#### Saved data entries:
- Opening Delimiter -

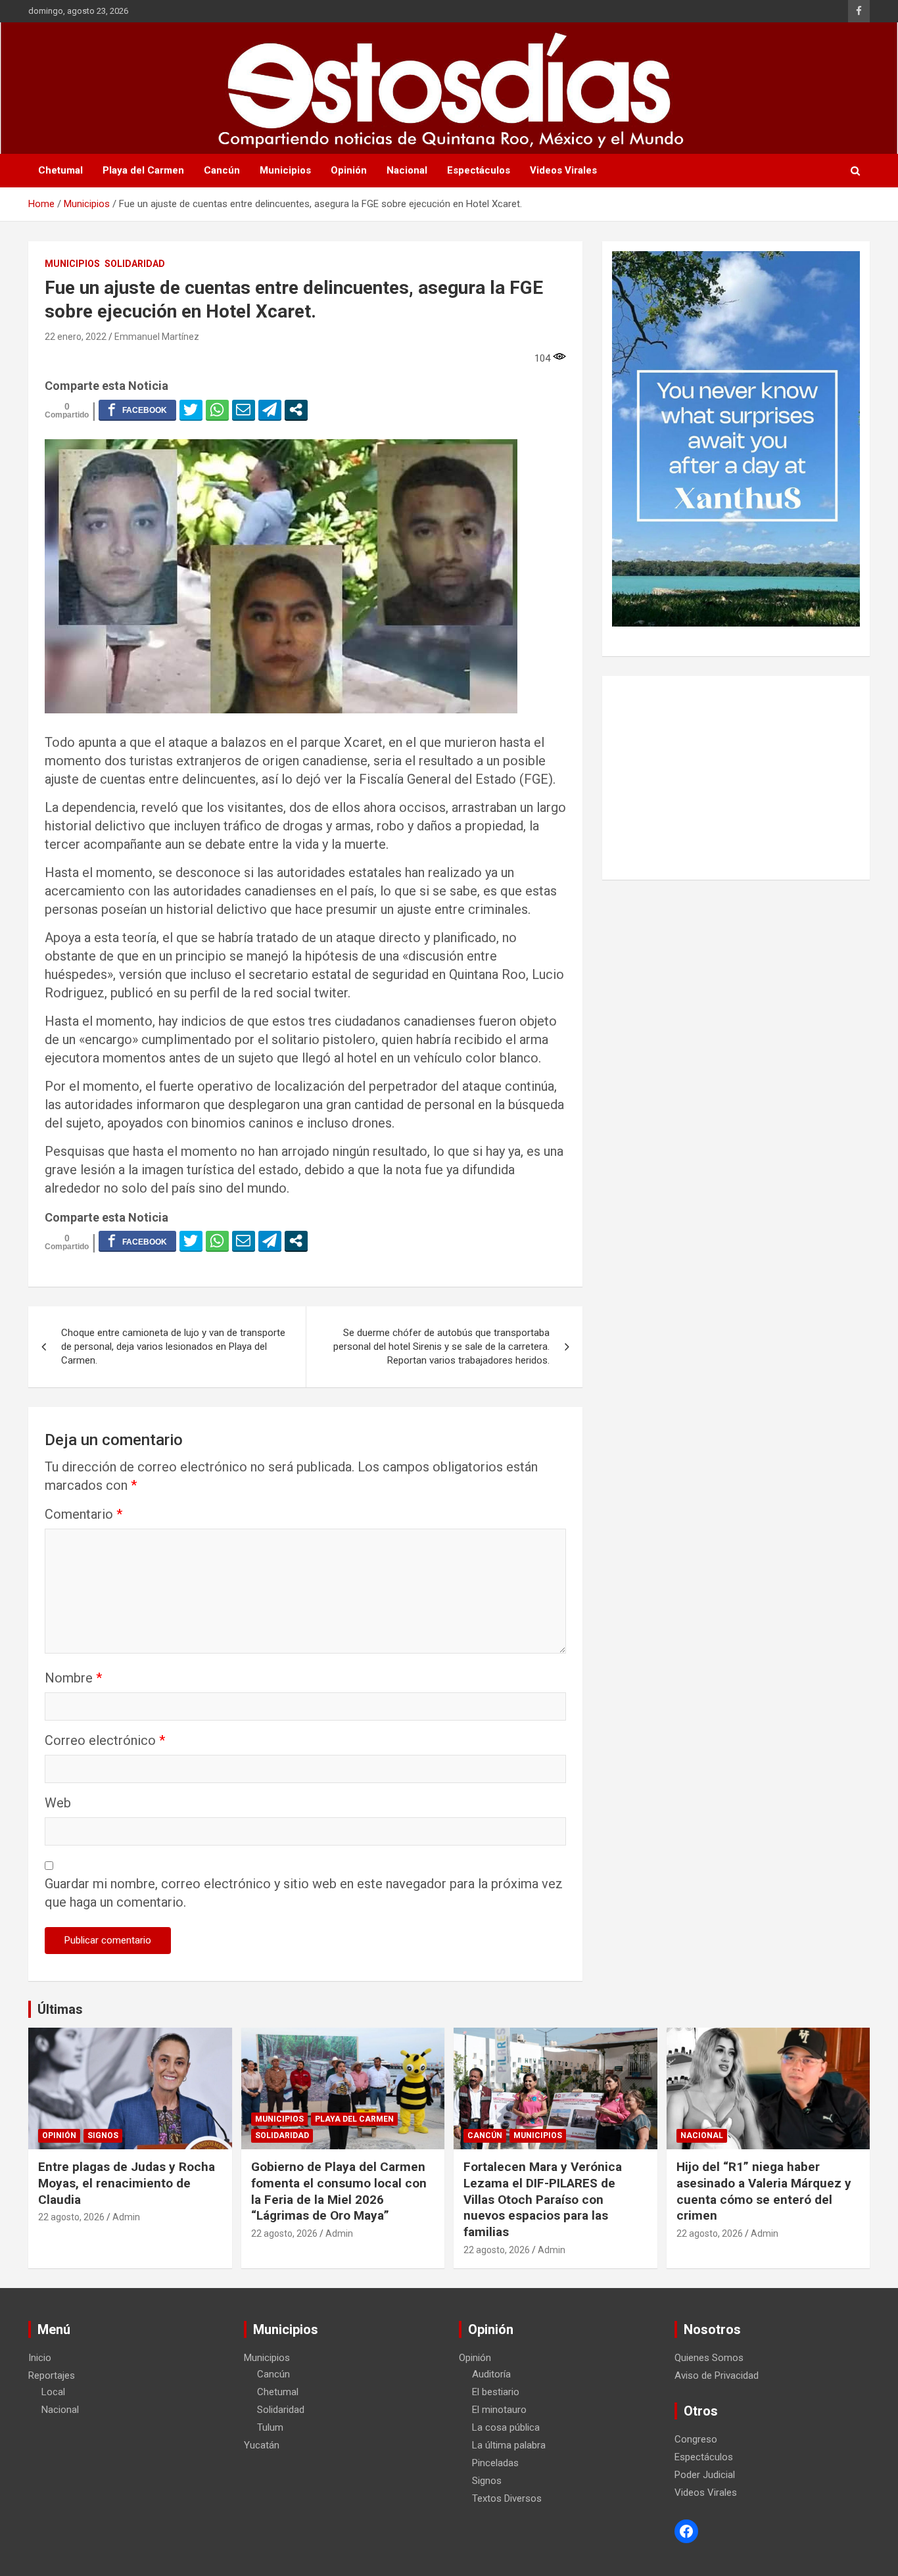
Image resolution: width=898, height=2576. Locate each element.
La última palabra (509, 2445)
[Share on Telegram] (269, 409)
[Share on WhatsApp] (217, 409)
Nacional (407, 170)
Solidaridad (135, 263)
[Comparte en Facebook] (137, 409)
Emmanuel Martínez (156, 336)
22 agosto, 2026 (71, 2217)
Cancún (222, 170)
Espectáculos (478, 170)
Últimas (60, 2009)
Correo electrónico (105, 1740)
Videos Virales (563, 170)
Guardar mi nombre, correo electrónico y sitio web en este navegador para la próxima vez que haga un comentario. (304, 1893)
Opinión (349, 170)
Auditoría (491, 2374)
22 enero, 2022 (75, 336)
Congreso (695, 2439)
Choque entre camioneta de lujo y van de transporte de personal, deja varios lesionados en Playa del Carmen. (173, 1346)
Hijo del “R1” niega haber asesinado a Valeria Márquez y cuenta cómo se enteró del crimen (763, 2191)
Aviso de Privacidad (716, 2375)
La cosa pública (506, 2427)
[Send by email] (243, 409)
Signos (102, 2135)
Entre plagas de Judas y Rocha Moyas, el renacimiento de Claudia (126, 2182)
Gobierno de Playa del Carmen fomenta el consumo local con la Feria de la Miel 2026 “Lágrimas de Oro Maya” (339, 2191)
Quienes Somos (709, 2358)
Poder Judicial (704, 2475)
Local (53, 2392)
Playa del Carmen (143, 170)
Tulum (270, 2427)
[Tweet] (190, 409)
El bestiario (495, 2392)
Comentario (83, 1514)
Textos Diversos (507, 2498)
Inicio (39, 2358)
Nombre (73, 1678)
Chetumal (60, 170)
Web (58, 1803)
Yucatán (261, 2445)
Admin (126, 2217)
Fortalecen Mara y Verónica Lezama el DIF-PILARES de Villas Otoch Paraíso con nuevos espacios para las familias (542, 2199)
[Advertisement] (736, 778)
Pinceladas (495, 2463)
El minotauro (499, 2410)
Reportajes (51, 2375)
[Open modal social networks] (296, 409)
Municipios (285, 170)
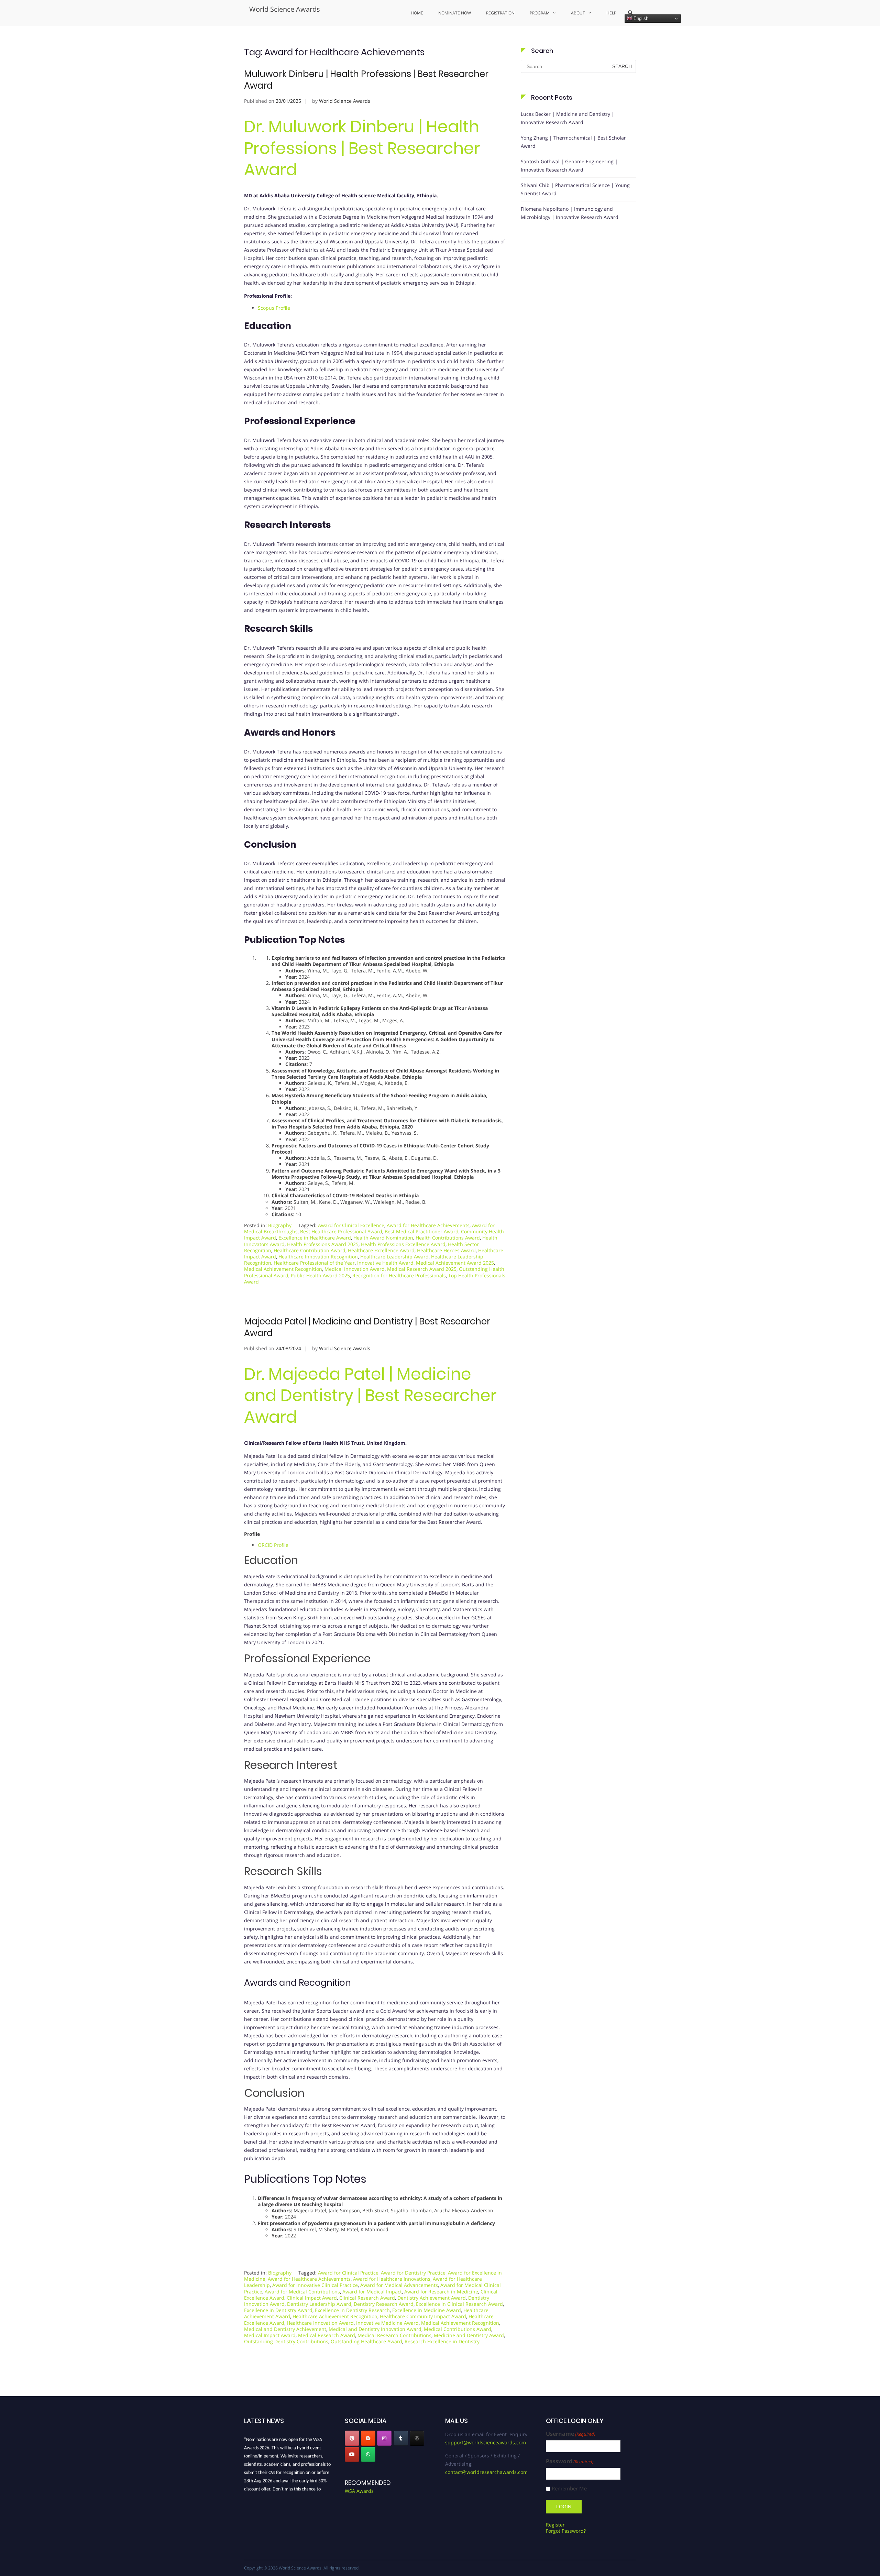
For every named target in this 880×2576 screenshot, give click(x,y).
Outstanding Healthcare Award (366, 2341)
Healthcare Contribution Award (309, 1250)
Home (417, 13)
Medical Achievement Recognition (283, 1269)
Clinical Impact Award (312, 2297)
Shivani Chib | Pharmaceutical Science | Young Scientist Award (575, 189)
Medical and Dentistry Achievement (285, 2329)
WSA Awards (359, 2491)
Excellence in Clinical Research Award (459, 2304)
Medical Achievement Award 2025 (455, 1262)
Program (540, 13)
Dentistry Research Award (384, 2304)
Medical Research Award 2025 (421, 1269)
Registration (500, 13)
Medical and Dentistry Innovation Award (375, 2329)
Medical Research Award (326, 2335)
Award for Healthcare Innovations (391, 2279)
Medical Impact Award (270, 2335)
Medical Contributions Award (457, 2329)
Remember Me (569, 2488)
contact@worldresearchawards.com (486, 2472)
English (640, 18)
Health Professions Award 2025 (323, 1244)
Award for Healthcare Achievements (428, 1225)
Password (570, 2461)
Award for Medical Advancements (399, 2285)
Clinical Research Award (367, 2297)
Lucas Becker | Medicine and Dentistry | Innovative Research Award (567, 118)
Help (611, 13)
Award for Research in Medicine (441, 2291)
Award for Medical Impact (372, 2291)
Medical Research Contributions (394, 2335)
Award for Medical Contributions (302, 2291)
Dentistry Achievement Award (431, 2297)
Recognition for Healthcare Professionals (399, 1275)
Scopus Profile (274, 308)
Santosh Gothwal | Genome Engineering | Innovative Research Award (569, 165)
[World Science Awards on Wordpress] (417, 2438)
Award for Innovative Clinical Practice (315, 2285)
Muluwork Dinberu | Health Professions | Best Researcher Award (366, 80)
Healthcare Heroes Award (446, 1250)
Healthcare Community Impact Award (423, 2316)
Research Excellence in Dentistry (442, 2341)
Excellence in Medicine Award (426, 2310)
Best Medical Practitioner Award (422, 1231)
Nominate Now (454, 13)
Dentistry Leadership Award (319, 2304)
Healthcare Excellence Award (381, 1250)
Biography (280, 1225)
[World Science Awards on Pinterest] (352, 2438)
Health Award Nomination (383, 1237)
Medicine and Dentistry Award (469, 2335)
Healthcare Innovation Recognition (318, 1256)
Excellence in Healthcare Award (314, 1237)
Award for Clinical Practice (348, 2272)
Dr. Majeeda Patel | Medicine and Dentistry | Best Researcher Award (370, 1396)
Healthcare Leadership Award (394, 1256)
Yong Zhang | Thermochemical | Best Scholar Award (573, 141)
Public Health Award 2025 (320, 1275)
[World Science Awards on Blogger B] (368, 2438)
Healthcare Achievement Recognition (335, 2316)
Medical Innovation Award (354, 1269)
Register (555, 2524)
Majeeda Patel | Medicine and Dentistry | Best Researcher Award (367, 1327)
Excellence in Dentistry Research (352, 2310)
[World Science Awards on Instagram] (384, 2438)
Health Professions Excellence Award (403, 1244)
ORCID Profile (273, 1545)
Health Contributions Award (448, 1237)
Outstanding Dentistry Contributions (286, 2341)
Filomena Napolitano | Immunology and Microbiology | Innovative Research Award (569, 213)
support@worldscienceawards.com (485, 2442)
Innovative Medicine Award (387, 2323)
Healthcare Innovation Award (320, 2323)
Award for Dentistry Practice (413, 2272)
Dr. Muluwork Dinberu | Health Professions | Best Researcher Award (362, 148)
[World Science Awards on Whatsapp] (368, 2454)
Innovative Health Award (385, 1262)
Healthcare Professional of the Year (314, 1262)
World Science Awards (284, 9)
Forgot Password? (566, 2531)
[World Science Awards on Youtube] (352, 2454)
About (578, 13)
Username (570, 2433)
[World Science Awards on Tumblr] (401, 2438)
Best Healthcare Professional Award (341, 1231)
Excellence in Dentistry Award (278, 2310)
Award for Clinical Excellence (351, 1225)
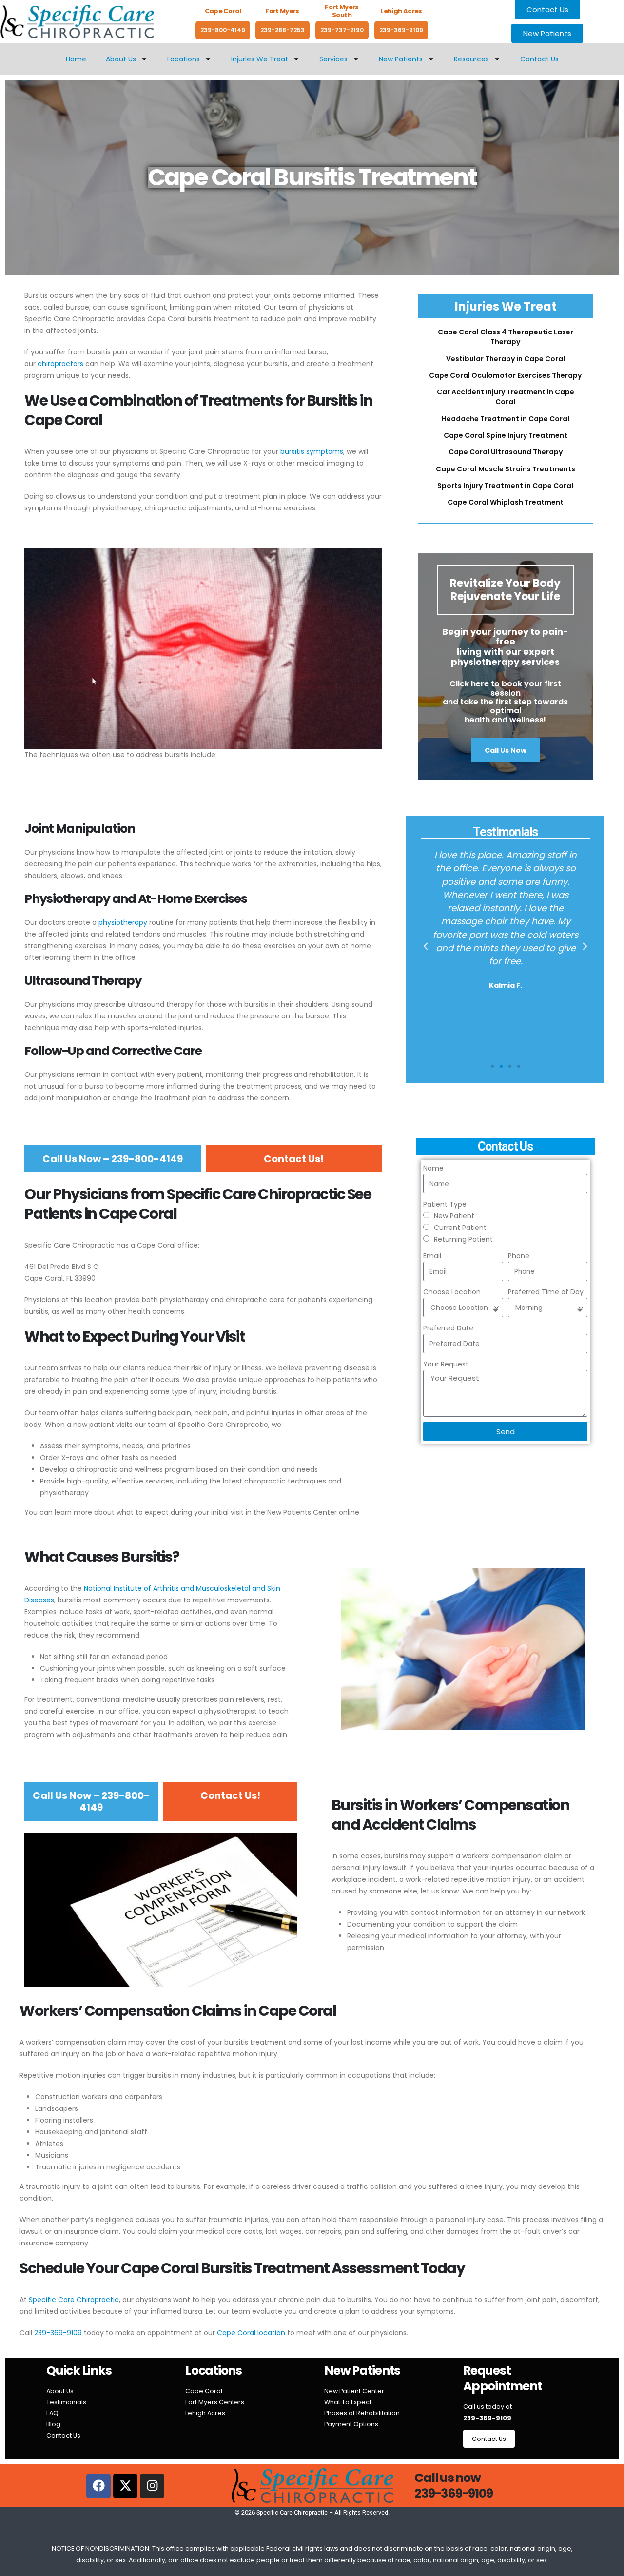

- Closing Delimiter -

#### The problem:
Nothing but the lines from the one holding "World Science Awards (284, 9)" through the last line of the entries should be written out, exactly and inclusively, minus the pictures.

#### Task solution:
World Science Awards (284, 9)
Forgot Password? (566, 2531)
[World Science Awards on Youtube] (352, 2454)
About (578, 13)
Username (570, 2433)
[World Science Awards on Tumblr] (401, 2438)
Best Healthcare Professional Award (341, 1231)
Excellence in Dentistry Award (278, 2310)
Award for Clinical Excellence (351, 1225)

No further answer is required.